• _WORK ITEM_
Return all the lines below exactly as written. Drop every picture.

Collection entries
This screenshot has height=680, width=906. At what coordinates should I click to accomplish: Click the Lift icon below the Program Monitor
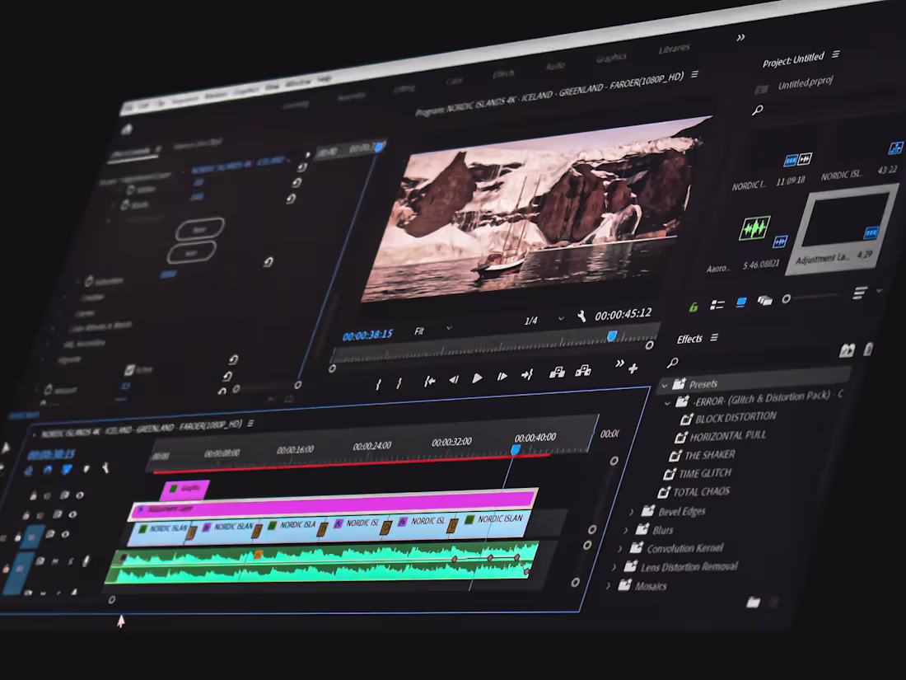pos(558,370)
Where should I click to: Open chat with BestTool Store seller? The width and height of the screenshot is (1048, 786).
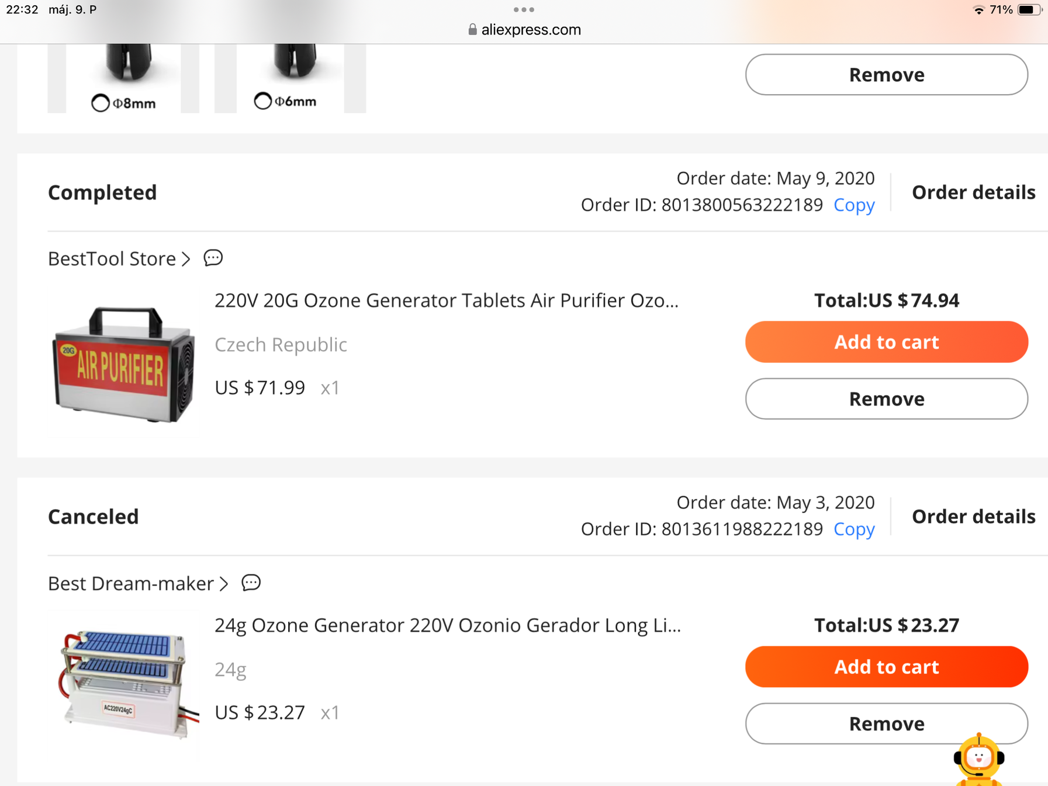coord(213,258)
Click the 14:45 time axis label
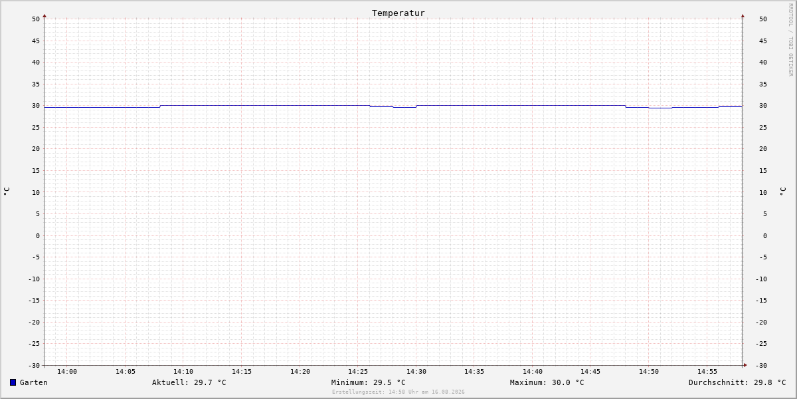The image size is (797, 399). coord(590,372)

• _YOUR SOLUTION_
This screenshot has height=680, width=906. At what coordinates should I click to accomplish: Click the Lift icon below the Program Monitor
pos(558,370)
Where should I click to: Open chat with BestTool Store seller? The width and height of the screenshot is (1048, 786).
coord(213,258)
Click the 14:45 time axis label
The image size is (797, 399). coord(590,372)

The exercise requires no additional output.